REQUIREMENT
Reproduce every entry word for word. Drop all pictures from the copy.

Stored data:

________

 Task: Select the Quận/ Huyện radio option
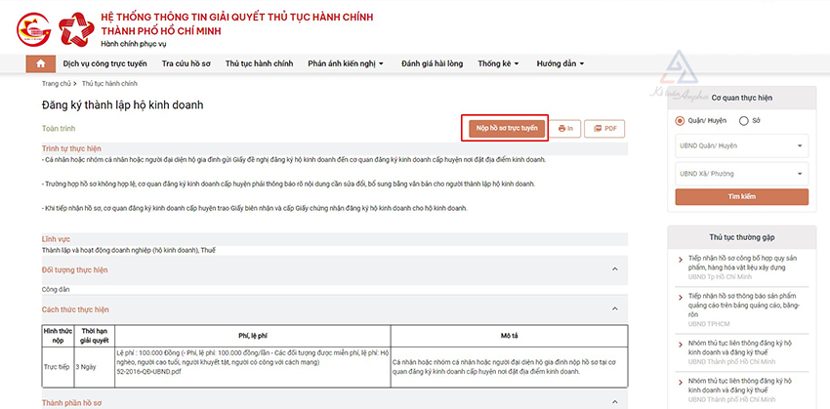(x=681, y=121)
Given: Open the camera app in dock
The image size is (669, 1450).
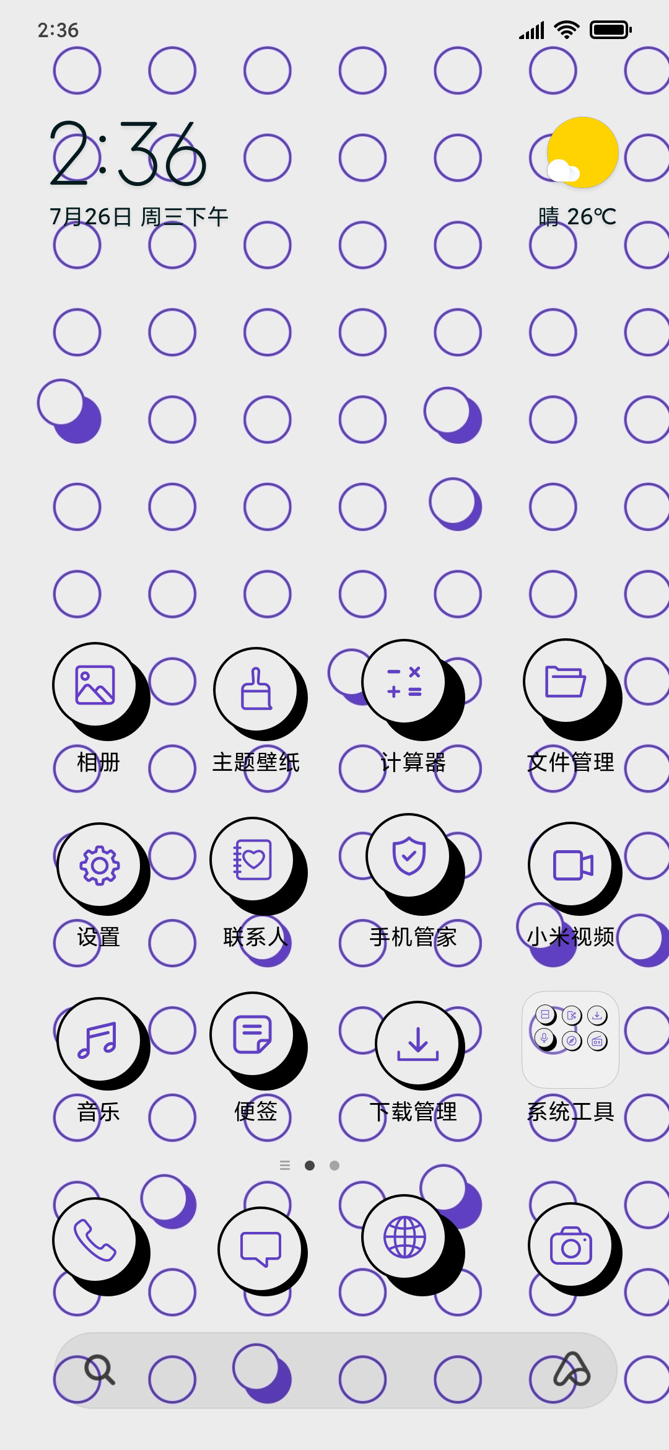Looking at the screenshot, I should coord(574,1248).
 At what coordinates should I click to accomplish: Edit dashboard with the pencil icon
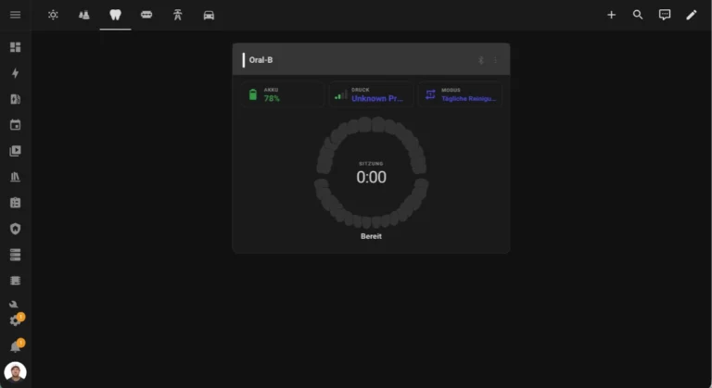tap(692, 15)
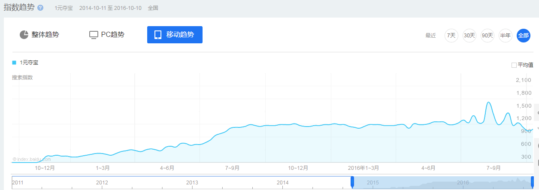Click the mobile phone icon in 移动趋势
The height and width of the screenshot is (190, 539).
(158, 35)
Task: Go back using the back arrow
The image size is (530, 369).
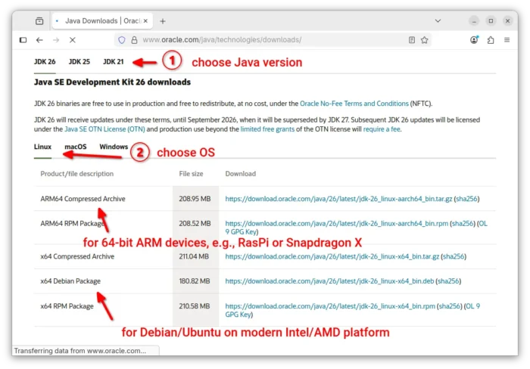Action: (39, 40)
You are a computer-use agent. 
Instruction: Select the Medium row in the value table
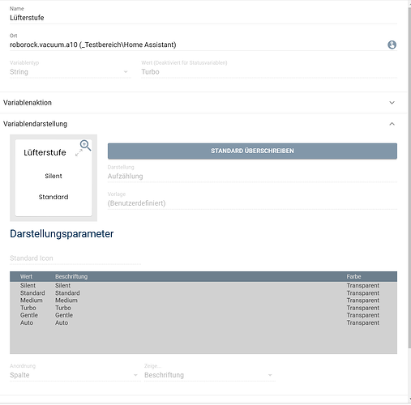tap(203, 301)
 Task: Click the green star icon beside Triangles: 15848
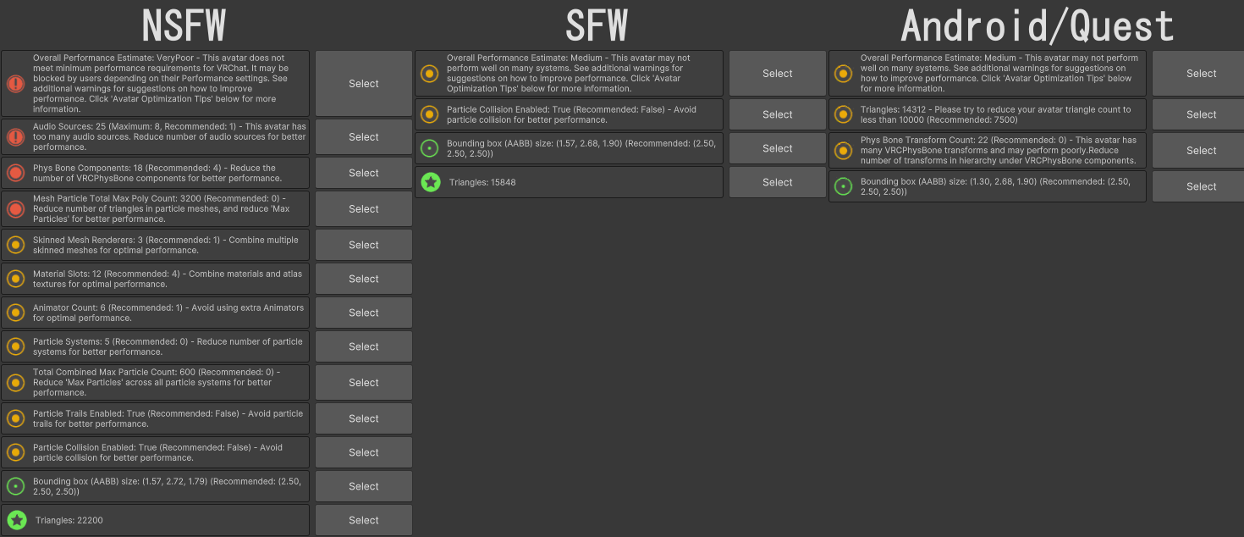[430, 182]
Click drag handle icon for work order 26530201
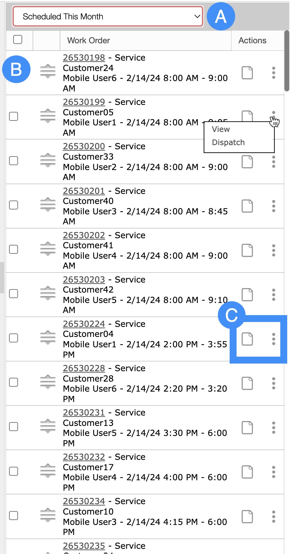This screenshot has height=554, width=290. click(48, 205)
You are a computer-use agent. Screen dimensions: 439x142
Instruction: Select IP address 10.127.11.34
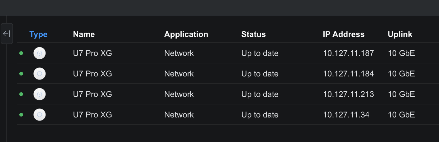[x=346, y=115]
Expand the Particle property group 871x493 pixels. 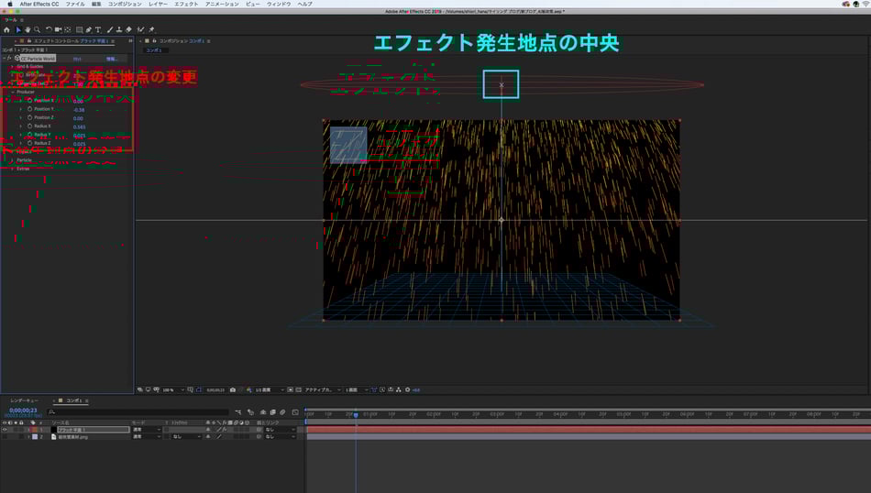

________

ANSWER SPACE
 Task: Select the Quận/ Huyện radio option
(x=681, y=121)
Given: Open the camera app in dock
The image size is (669, 1450).
Looking at the screenshot, I should coord(574,1248).
 At what coordinates should I click to accomplish: Edit dashboard with the pencil icon
tap(692, 15)
Click the mobile phone icon in 移动趋势
The height and width of the screenshot is (190, 539).
(158, 35)
Task: Go back using the back arrow
The image size is (530, 369).
Action: (39, 40)
You are a computer-use agent. 
Instruction: Select the Medium row in the value table
tap(203, 301)
 Task: Click the green star icon beside Triangles: 15848
[430, 182]
Click drag handle icon for work order 26530201
This screenshot has height=554, width=290. click(48, 205)
You are a computer-use agent. Screen dimensions: 439x142
Instruction: Select IP address 10.127.11.34
[x=346, y=115]
Expand the Particle property group 871x493 pixels. 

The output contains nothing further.